Buddhaghosa explained that the cave was between two mountains and an indasāla tree grew at its entrance. – When the Buddha was in this cave, Sakka (Indra) came to ask him a series of questions that are recorded in the Sakkapañhasutta. – The Chinese pilgrims who visited this cave found fragments of the Sakkapañhasutta engraved on the rock. – The visit of Indra has been represented on the monuments at Bārhut, at Sāncī; at Bodhgayā; at Gandhāra; at Mathurā.
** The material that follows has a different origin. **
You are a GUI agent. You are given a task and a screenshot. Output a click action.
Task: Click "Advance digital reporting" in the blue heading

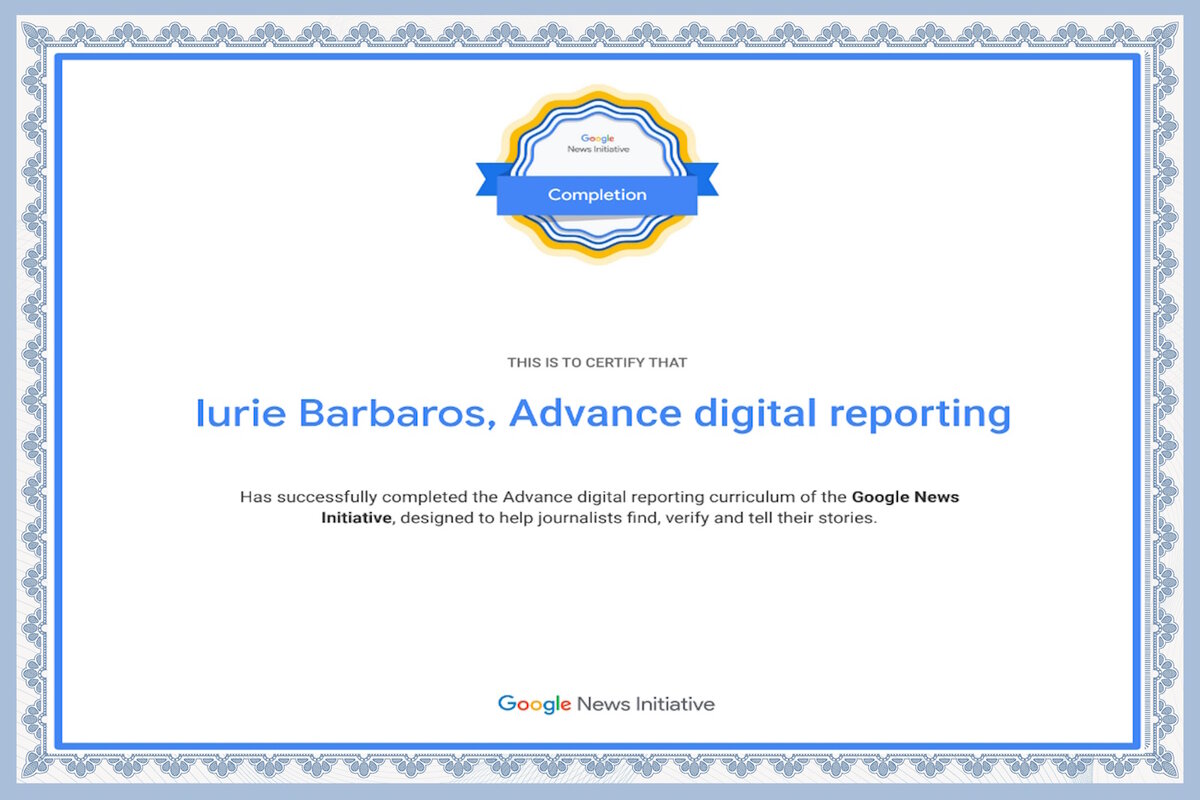(760, 414)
Mahayana (महायान, mahāyāna) is a major branch of Buddhism focusing on the path of a Bodhisattva (spiritual aspirants/ enlightened beings). Extant literature is vast and primarely composed in the Sanskrit language. There are many sūtras of which some of the earliest are the various Prajñāpāramitā sūtras.
See also (Relevant definitions)
Partial matches: Guha.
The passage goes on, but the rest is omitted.